| WORK REQUIRED |
Retype exactly the lines below, starting with the line that contains "You are a GUI" and ending with the last line; leave out any pictures.

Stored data
━━━━━━━━━━━━━━━━
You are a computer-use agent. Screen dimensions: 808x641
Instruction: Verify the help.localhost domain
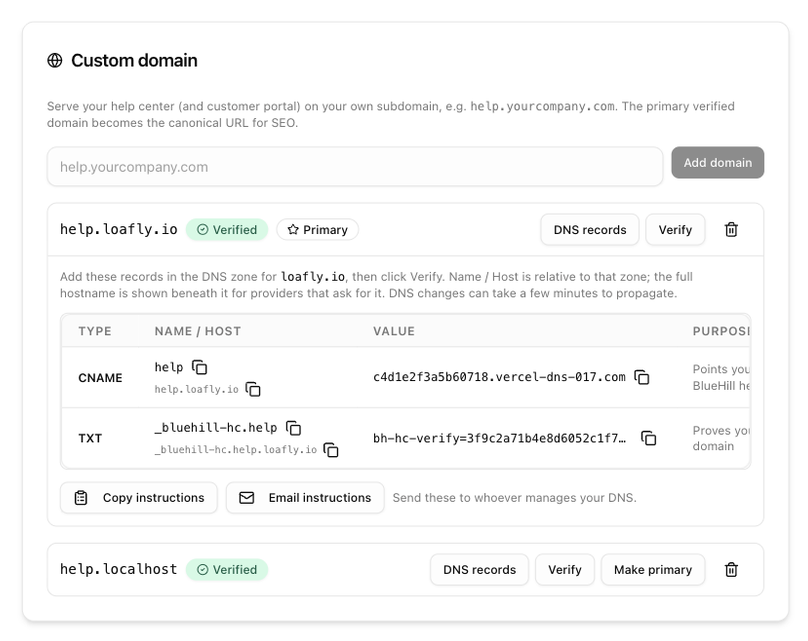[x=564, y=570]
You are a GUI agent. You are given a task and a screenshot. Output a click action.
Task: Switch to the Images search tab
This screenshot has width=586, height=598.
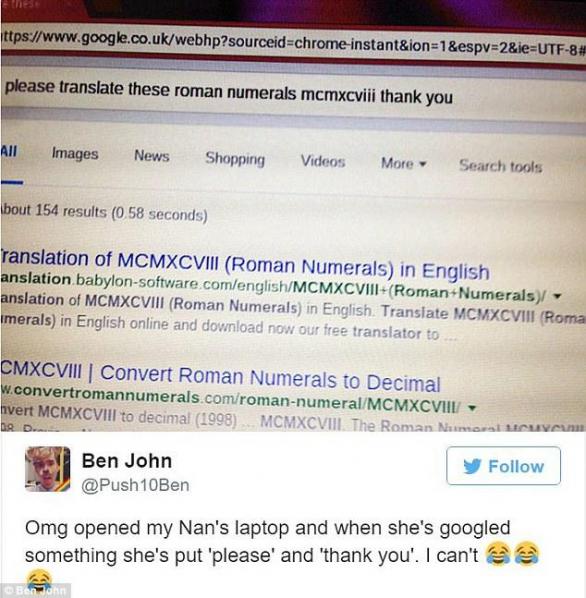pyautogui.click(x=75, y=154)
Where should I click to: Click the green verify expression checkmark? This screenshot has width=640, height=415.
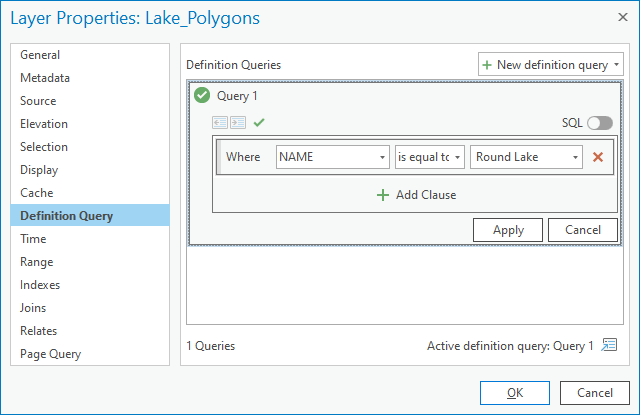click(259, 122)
━━━━━━━━━━━━━━━━
| TASK RESULT |
You are a GUI agent. You are given a task and a screenshot. Output a click action.
Task: Switch to the Images search tab
This screenshot has width=586, height=598.
pyautogui.click(x=75, y=154)
Where should I click to: Click the green verify expression checkmark? This screenshot has width=640, height=415.
click(259, 122)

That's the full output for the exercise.